## Work to complete:
Rewrite the records below with "screenshot" changed to "screen capture" everywhere and everything else left unchanged, and leave the pictures out of your answer.

## Dataset records:
◆ ◆ ◆ ◆ ◆

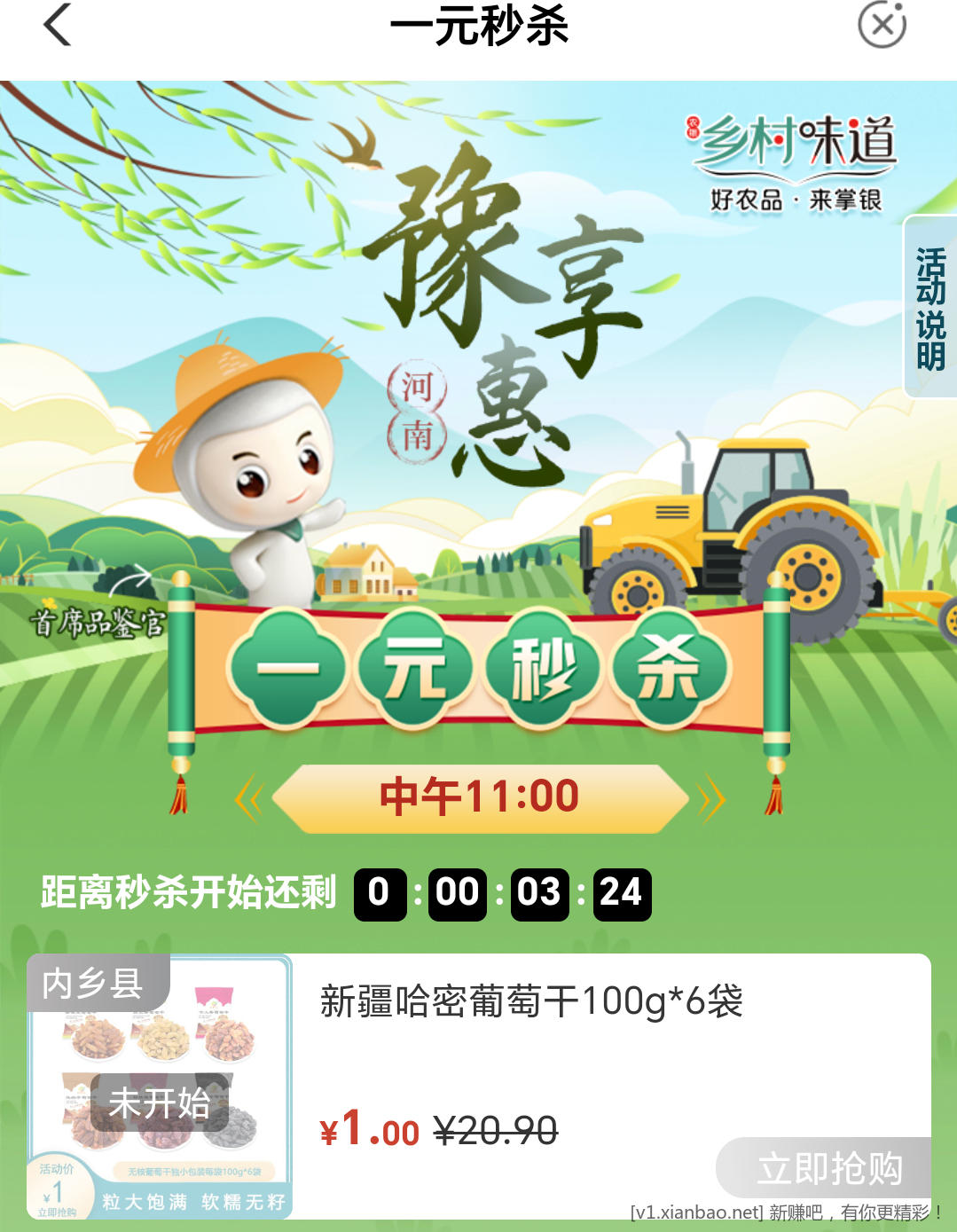Open the 新疆哈密葡萄干 product image
The image size is (957, 1232).
click(x=161, y=1087)

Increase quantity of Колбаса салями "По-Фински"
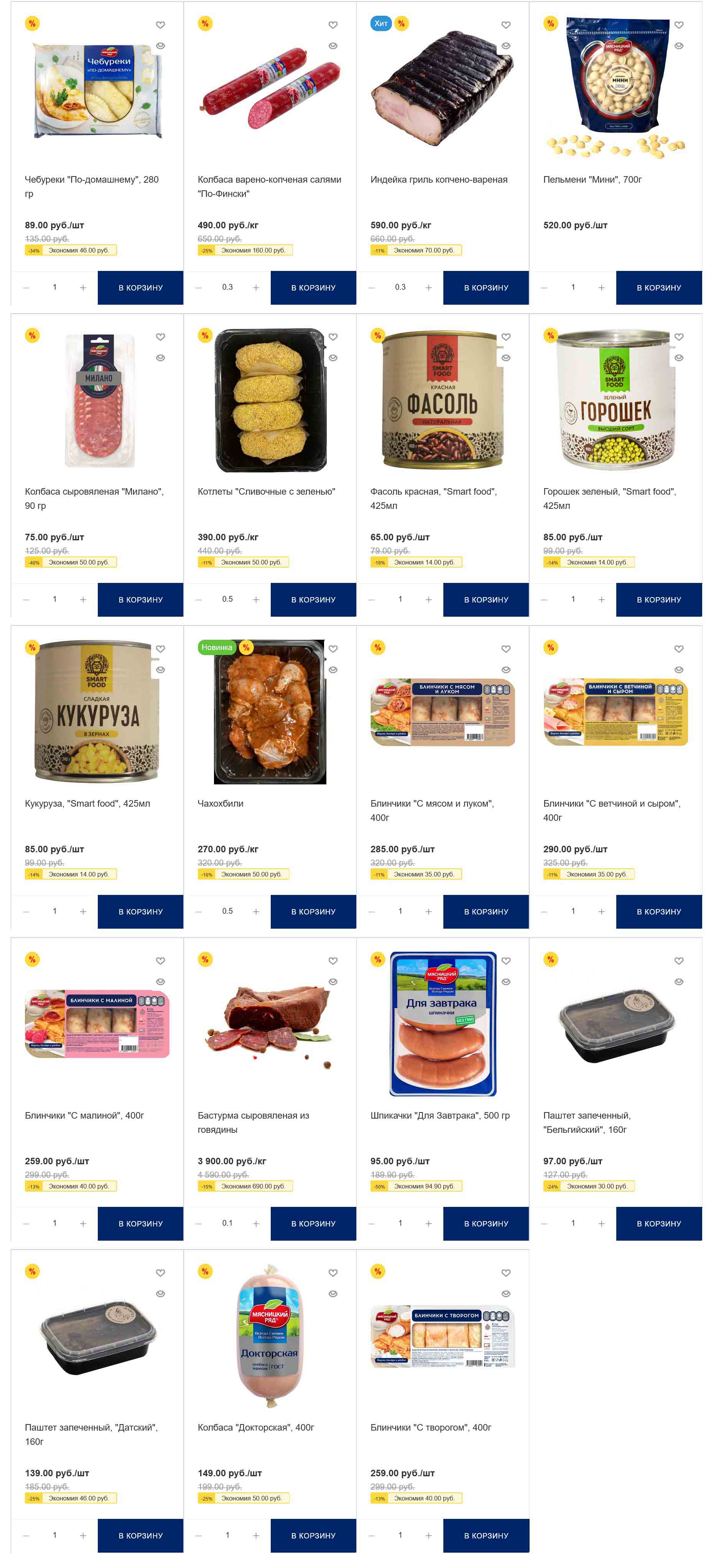[255, 287]
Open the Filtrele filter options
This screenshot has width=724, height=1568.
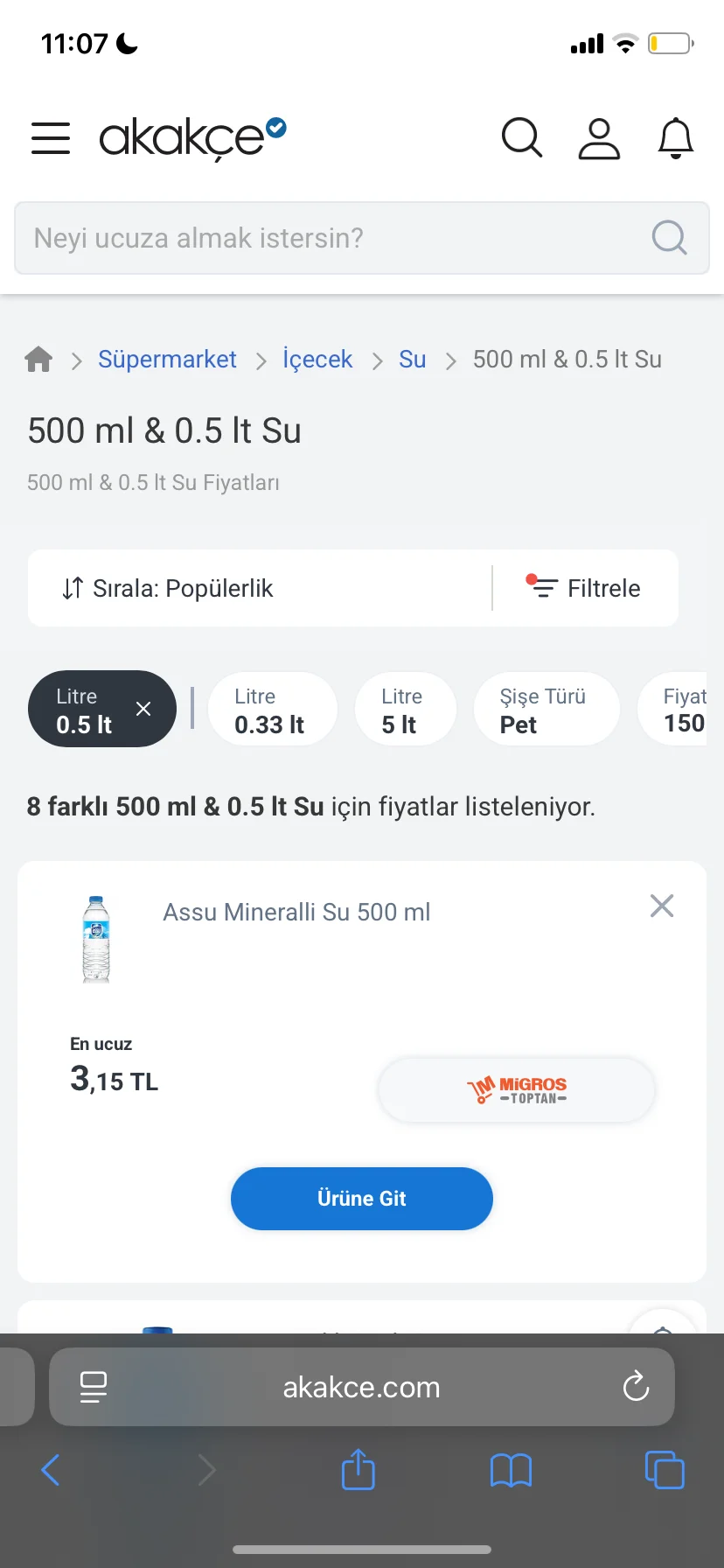(x=585, y=588)
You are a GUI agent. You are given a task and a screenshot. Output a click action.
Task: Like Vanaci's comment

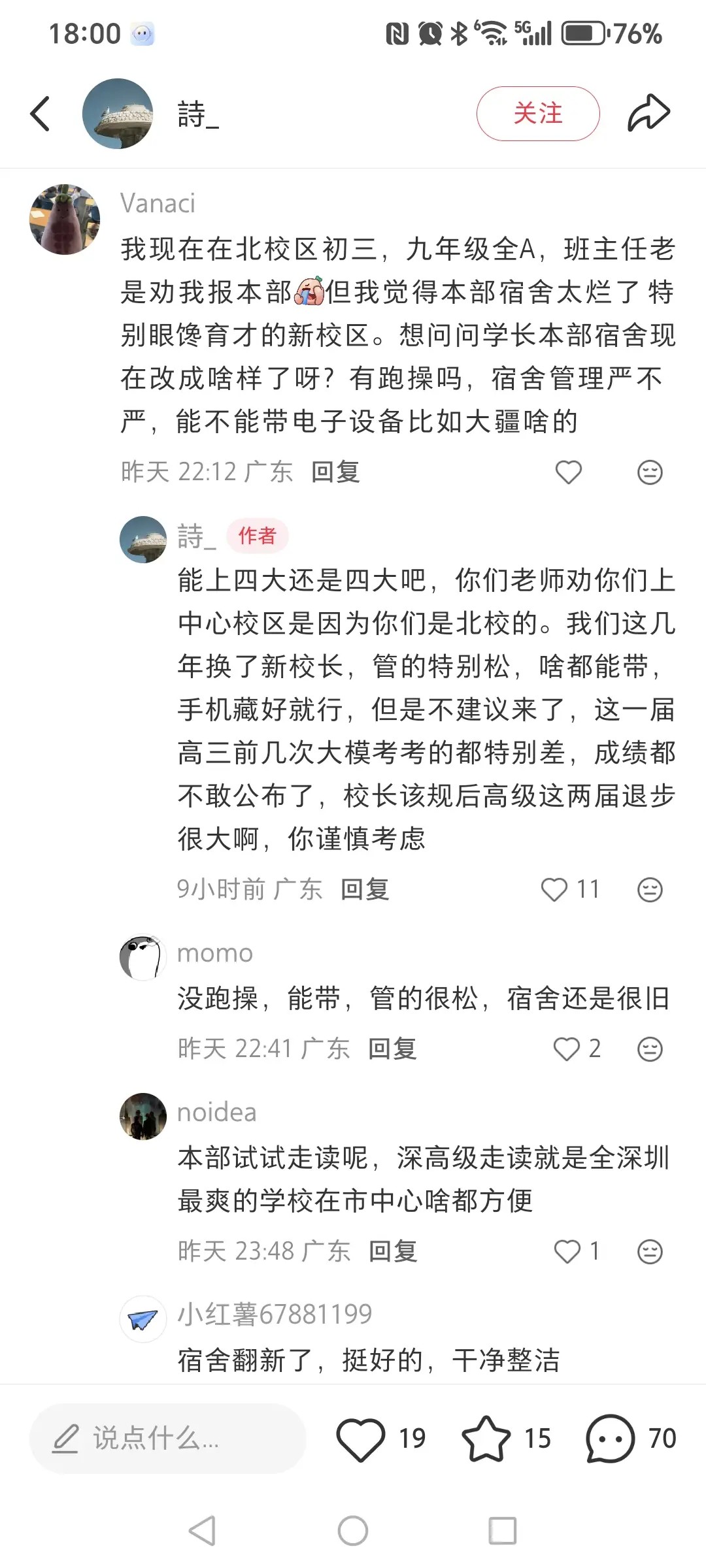click(x=568, y=472)
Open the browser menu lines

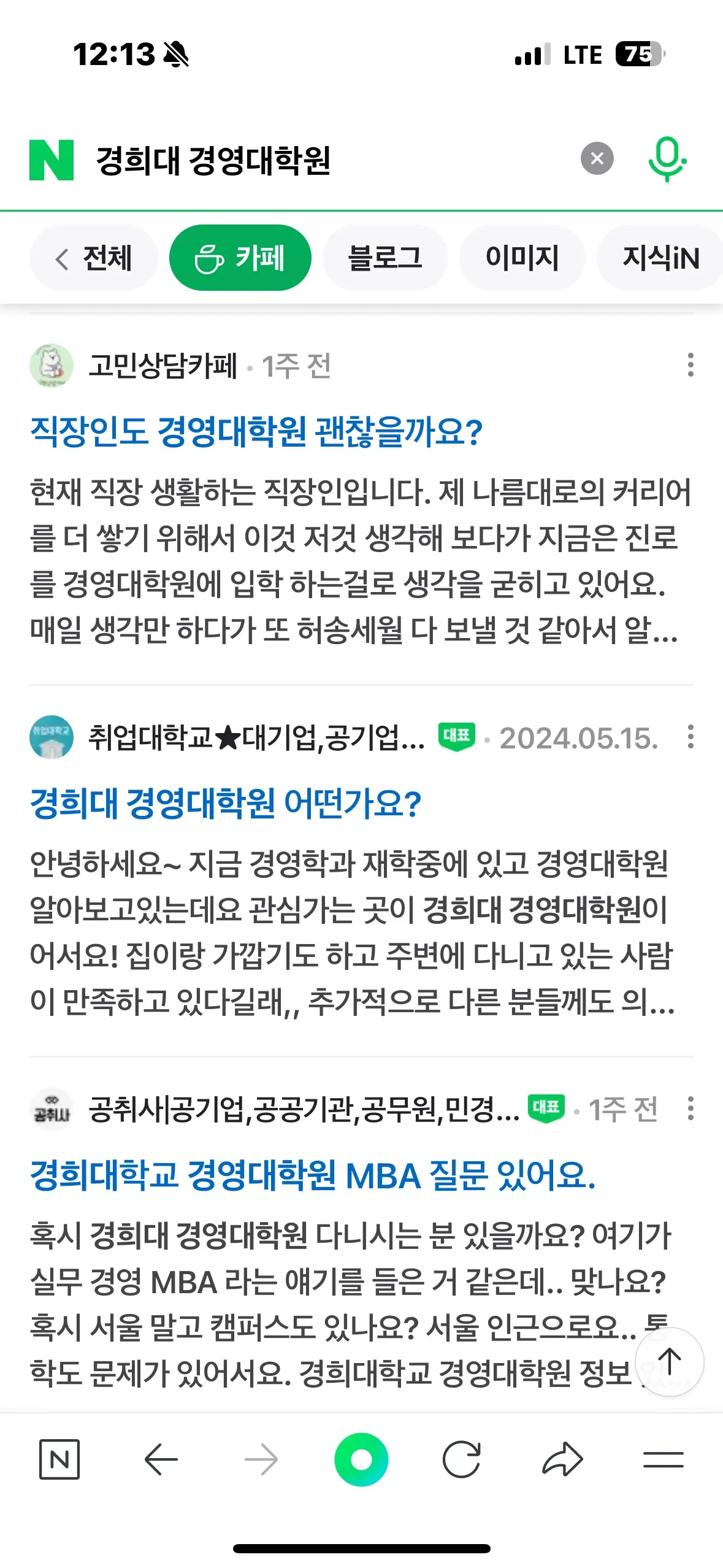663,1459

◆ ◆ ◆ ◆ ◆

## Expected output:
Open the 新疆哈密葡萄干 product image
The image size is (957, 1232).
click(x=161, y=1087)

Increase quantity of Колбаса салями "По-Фински"
[255, 287]
Open the Filtrele filter options
This screen capture has width=724, height=1568.
(x=585, y=588)
You are a GUI agent. You are given a task and a screen capture. Output a click action.
Task: Like Vanaci's comment

click(x=568, y=472)
Open the browser menu lines

663,1459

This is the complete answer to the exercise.